Exercise inputs:
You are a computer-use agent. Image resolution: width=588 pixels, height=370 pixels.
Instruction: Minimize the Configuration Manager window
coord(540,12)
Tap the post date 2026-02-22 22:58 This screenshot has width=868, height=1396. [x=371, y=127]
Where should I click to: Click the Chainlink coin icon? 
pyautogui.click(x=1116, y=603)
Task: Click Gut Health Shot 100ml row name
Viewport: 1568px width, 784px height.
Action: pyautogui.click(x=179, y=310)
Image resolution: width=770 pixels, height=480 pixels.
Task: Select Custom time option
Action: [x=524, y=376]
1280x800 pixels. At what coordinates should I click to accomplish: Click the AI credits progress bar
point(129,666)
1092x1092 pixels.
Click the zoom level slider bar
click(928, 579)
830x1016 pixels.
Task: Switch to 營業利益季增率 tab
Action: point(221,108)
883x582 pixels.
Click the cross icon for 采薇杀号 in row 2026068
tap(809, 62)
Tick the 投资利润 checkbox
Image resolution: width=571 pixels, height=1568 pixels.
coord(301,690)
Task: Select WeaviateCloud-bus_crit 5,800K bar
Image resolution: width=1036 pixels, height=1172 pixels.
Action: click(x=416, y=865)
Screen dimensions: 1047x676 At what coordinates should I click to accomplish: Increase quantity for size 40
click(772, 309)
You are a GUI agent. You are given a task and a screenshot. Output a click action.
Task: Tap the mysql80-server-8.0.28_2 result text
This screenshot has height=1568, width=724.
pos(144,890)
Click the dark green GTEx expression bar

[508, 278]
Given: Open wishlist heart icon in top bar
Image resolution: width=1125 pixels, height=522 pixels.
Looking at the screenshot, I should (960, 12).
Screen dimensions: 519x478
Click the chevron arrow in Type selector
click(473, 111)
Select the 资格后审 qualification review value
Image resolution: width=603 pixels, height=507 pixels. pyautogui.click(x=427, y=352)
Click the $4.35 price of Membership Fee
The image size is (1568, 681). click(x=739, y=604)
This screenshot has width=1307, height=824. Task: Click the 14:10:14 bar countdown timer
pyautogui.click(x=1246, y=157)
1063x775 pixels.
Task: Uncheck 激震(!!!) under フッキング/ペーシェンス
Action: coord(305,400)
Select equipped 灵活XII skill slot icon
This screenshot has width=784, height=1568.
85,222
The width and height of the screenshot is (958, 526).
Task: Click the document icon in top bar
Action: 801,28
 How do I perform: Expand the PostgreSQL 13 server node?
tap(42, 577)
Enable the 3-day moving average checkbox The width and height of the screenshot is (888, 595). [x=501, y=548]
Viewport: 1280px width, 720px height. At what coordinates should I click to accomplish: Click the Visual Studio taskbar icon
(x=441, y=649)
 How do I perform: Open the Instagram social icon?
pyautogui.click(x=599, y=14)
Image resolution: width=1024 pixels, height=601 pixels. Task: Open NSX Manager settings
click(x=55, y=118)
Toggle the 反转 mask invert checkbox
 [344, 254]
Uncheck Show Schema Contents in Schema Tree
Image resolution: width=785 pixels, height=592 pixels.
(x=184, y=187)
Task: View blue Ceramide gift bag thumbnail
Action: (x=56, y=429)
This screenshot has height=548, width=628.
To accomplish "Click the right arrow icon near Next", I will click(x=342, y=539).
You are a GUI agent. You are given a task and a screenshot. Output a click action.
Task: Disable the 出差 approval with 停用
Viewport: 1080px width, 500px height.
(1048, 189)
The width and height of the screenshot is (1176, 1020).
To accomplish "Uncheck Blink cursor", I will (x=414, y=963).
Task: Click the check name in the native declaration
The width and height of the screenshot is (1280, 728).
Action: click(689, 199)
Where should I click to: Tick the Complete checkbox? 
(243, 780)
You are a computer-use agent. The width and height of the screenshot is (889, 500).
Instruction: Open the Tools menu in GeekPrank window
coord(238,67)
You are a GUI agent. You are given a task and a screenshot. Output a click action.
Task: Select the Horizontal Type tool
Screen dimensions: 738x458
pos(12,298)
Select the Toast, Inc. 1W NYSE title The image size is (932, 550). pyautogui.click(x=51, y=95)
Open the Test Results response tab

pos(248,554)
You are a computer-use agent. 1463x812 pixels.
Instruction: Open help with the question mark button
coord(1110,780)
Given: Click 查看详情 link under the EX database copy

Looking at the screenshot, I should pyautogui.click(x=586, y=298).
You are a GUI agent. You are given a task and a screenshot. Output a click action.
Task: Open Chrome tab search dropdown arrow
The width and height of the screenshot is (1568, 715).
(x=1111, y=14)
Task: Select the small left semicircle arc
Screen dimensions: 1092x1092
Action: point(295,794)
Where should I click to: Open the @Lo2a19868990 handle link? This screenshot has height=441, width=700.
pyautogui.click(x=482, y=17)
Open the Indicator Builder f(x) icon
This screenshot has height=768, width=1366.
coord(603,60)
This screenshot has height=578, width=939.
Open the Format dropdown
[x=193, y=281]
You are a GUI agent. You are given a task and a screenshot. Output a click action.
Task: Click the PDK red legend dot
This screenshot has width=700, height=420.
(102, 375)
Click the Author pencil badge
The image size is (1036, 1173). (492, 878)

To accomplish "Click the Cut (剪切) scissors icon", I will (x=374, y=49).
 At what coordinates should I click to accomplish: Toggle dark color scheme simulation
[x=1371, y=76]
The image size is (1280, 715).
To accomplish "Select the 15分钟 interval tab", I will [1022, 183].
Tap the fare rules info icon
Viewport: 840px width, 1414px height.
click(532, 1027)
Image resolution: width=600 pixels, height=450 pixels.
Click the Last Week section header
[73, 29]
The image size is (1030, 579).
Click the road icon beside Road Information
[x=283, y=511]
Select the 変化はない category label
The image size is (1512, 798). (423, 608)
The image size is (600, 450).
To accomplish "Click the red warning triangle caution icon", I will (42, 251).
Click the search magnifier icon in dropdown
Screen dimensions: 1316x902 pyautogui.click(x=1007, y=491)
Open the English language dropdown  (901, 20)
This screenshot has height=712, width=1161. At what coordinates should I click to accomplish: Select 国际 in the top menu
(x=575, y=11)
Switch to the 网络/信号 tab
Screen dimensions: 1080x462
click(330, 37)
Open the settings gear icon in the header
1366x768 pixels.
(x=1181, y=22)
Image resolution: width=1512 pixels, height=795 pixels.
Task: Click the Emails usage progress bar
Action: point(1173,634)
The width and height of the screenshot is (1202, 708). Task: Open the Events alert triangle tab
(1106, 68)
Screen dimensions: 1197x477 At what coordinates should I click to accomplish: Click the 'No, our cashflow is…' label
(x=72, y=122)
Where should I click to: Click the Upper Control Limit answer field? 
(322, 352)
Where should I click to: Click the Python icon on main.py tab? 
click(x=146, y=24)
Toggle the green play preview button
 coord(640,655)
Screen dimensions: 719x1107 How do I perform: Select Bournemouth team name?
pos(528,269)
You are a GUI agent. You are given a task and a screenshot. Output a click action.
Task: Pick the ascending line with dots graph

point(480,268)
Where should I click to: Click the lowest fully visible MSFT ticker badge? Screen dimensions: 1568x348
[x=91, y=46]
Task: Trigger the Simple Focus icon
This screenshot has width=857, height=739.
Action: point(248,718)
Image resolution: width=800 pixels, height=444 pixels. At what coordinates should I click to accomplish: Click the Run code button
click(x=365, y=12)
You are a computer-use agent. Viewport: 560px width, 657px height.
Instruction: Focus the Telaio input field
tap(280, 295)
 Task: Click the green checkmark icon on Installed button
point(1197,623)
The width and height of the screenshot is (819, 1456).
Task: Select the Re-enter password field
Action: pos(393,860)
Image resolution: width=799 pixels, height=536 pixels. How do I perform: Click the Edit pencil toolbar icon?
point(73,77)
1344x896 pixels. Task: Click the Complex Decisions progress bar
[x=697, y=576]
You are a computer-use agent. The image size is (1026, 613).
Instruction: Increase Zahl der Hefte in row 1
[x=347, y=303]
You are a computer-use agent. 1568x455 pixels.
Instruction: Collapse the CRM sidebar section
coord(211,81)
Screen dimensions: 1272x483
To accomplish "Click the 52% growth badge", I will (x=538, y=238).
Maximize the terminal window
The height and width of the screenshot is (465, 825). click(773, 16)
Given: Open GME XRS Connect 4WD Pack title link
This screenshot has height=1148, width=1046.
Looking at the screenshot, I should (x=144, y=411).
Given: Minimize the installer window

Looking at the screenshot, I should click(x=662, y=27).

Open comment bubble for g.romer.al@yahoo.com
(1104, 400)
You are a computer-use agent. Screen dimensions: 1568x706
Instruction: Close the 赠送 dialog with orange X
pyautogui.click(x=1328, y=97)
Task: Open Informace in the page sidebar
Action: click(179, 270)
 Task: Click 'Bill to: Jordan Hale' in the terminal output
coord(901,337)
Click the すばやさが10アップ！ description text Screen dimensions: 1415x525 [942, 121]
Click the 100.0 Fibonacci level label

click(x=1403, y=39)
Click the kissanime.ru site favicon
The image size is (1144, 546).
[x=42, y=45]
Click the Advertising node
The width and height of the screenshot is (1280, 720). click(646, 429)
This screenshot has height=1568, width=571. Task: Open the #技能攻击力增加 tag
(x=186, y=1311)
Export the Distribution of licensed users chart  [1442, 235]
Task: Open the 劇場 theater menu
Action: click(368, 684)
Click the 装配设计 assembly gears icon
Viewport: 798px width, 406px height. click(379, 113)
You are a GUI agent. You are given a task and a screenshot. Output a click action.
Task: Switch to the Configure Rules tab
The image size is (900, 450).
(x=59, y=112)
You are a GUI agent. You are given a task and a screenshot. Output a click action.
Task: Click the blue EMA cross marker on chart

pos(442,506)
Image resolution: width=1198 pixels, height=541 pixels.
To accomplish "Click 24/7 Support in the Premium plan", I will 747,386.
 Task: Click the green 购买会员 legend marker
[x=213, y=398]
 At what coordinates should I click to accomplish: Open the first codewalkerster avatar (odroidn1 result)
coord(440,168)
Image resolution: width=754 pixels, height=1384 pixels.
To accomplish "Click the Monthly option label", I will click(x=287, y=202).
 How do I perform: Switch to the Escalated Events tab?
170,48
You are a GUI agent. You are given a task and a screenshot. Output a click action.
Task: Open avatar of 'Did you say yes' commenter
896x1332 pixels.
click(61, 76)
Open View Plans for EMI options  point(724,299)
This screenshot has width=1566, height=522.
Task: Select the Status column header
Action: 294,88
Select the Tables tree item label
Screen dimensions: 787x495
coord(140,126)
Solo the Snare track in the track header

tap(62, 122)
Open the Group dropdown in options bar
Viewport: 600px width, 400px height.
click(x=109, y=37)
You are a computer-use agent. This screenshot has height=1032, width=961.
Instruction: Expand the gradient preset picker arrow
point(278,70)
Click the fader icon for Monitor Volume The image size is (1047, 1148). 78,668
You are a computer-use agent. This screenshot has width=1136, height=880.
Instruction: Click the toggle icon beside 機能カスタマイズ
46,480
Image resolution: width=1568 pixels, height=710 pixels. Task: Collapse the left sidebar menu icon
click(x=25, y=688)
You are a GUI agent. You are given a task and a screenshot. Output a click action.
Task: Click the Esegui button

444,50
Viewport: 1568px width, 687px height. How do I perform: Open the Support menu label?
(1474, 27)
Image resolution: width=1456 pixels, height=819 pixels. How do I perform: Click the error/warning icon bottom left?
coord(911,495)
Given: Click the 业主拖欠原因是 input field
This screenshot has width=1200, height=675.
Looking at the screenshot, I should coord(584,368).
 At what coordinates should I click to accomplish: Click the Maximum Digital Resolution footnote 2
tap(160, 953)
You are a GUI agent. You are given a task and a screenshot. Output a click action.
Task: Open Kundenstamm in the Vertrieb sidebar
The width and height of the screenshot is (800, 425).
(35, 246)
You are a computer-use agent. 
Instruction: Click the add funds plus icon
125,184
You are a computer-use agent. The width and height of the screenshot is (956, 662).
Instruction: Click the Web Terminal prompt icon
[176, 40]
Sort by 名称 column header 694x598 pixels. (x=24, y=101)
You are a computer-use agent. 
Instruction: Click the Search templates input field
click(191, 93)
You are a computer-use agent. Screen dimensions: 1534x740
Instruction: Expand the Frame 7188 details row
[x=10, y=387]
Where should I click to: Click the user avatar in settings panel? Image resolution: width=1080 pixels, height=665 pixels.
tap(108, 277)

Task: Wherever the string "text" appears in the entries above, list that line.

Response area:
Task: Tap the mysql80-server-8.0.28_2 result text
Click the すばやさが10アップ！ description text Screen dimensions: 1415x525 [942, 121]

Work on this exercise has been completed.